The problem with releasing doves
- Published
The release of a white dove should symbolise all that is good and pure and peaceful. But when it goes wrong, it goes very wrong, writes Ben Milne.
Pope Francis, two children, a prayer for peace, and the symbolic release of white doves from a Vatican window. What could be the problem? Answer - a crow and a seagull which proceeded to maul the poor birds as soon as they left the Pope's care. It was symbolism, but not the kind the Curia intended.
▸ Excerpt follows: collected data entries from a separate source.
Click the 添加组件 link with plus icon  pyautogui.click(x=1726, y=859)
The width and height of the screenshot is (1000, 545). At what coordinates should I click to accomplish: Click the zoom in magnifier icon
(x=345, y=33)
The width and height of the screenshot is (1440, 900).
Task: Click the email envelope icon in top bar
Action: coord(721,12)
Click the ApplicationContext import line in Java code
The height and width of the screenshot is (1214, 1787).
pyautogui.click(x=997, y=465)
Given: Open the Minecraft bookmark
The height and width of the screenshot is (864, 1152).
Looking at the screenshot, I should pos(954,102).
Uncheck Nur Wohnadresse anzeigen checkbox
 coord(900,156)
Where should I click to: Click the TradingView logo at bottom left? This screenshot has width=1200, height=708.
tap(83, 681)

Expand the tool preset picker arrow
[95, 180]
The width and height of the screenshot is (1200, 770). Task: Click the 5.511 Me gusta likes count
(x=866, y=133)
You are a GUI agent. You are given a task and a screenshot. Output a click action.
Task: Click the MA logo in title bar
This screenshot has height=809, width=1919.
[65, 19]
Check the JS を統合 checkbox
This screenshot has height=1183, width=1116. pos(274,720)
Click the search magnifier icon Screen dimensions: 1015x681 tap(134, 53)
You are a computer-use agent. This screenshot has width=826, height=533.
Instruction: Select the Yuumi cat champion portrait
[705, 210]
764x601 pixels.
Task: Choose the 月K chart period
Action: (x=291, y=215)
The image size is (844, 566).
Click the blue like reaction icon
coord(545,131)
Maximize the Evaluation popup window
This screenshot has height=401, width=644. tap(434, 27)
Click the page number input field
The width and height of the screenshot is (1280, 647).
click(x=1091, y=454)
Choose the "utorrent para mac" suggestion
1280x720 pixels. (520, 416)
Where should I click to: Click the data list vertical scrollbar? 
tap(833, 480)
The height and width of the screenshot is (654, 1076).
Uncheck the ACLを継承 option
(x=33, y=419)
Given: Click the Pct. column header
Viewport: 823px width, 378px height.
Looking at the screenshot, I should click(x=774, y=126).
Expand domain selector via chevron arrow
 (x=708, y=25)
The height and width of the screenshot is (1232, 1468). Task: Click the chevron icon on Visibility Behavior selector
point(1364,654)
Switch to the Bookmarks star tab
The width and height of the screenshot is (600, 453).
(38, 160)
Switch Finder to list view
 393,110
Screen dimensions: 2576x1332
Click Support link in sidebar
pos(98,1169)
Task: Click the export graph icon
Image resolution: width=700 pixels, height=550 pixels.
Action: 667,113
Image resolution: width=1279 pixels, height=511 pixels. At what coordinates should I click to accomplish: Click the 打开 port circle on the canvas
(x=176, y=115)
Avian tweets of anguish were followed by inevitable tweets of the digital variety, many along the lines of "I never knew Richard Dawkins trained birds".
So is it ever a good idea to release doves?
Unfortunately, the traits which make the gentle dove a poster child for peace - uncomplaining, non-aggressive, highly visible - make it an easy mark for the tough birds in the urban playground. "It's normally sparrowhawks that attack them," says Marnie Lawrence, who trains birds for release at weddings and christenings. "There's not an awful lot you can do about it - but there are certain areas where there are going to be more predators." A large Italian city, presumably.
Lawrence uses white rock doves - which are strictly speaking pigeons, not doves - at her Hertfordshire business. Using a pure-bred dove would be too risky, she says, because they have no homing instinct. "A pure-bred dove would not survive. It wouldn't make it home."
Not all trainers make the same choices. The Irish Society for the Prevention of Cruelty to Animals recently highlighted a case in Athlone, external where untrained doves had been released for a wedding and then left to wander off in the wild. But there are other dangers attached to releasing a dove, as the International Olympic Committee knows to its cost.
For many years the Olympic opening ceremony included the symbolic release of doves. But at Seoul in 1988, the doves were released shortly before the Olympic flame was lit. Unfortunately, several of the poor creatures were still milling around the area of the cauldron, with fatal results. The headlines were cruel if inevitable: "When doves fry."